Koraphat Vorachet, Assistant Managing Director and Division Head of Research at Krungsri Securities (KSS), posted on his personal Facebook page that the image of the South Korean stock market in late 2024 is a true example of a “forgotten market.” Stocks are cheap, valuations are low, but a lack of confidence keeps investors away. The term “Korea Discount” is no longer just a theoretical phrase, but has become a real sentiment among investors worldwide.
This scenario inevitably reflects upon the current Thai stock market. A market that is “not expensive” but also “not cheap enough” in the eyes of long-term investors due to doubts about real future growth. Thus, the same critical question arises in both countries: Is there still hope for markets like these?
In 2024, both South Korea and Thailand underperformed compared to the global market, but their foundational problems are clearly different. For Korea, the issue does not stem from the quality of listed companies, as there are still world-class technology companies with strong profits. The problem lies in the governance trap, with a market structure that enables value to be trapped within Chaebols, including the prolonged ban on short selling, preventing institutional investors from fully deploying their strategies. Thus, the market is “cheap but not trustworthy.”
For the Thai stock market, the problems are not limited to market rules but run deeper into growth potential—low EPS growth, an industrial structure not aligned with global economic trends, and policy uncertainties discourage investors from assigning higher valuations, questioning the future prospects of the market.

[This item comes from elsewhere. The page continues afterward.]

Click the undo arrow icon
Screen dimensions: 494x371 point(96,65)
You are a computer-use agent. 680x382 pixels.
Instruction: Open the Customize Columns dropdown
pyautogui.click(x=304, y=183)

Korea’s turning point came from “capital market reform when the market was yet to reward it.” The government did not rush to end the short selling ban to regain short-term confidence, but instead chose to address structural issues seriously—starting from audits and penalties for naked short selling, implementing a real-time pre-borrow check system, and enhancing market surveillance mechanisms.
Therefore, with a stronger structure, Korea lifted the short selling ban in 2025 under tighter regulations. This reopening was not only a symbol of market freedom but also a signal that the market was ready to accommodate global capital and strategies.
Although at the beginning of 2025, foreign investors remained net sellers of Korean stocks at a high level of about KRW 30–40 trillion, the market did not collapse. The KOSPI Index became one of the world’s outstanding performers with almost 70% returns, primarily driven not by foreign capital but by real earnings recovery, improved market credibility, and the confidence of local investors who became the backbone of the market.
This lesson is vividly reflected in the Thai stock market. At present, the market remains vulnerable to foreign fund flows, and domestic long-term funds are not yet strong enough to support the index. All parties still await short-term catalysts rather than systemic changes.
However, there are emerging positive signs in Thai capital markets, such as improved governance of listed companies, strengthened short selling surveillance mechanisms, comprehensive study of high-frequency trading (HFT), and the Jump+ project, which aims to enhance the quality and growth of listed companies in the long term.
The lesson from Korea does not suggest that Thailand should follow exactly the same steps, but it clearly indicates that “mindset matters more than shortcuts.” Capital markets do not just need short-term good news, but require credible rules. If Thailand reforms its structure earnestly and builds a robust base for domestic long-term investment savings, one day the Thai stock market may not need to wait for foreign funds to rise again.
Ultimately, the hope for Thailand’s capital market does not lie in luck, but in the courage for reform on the day when the market still offers no reward, that is Korea’s most powerful lesson, Koraphat concluded.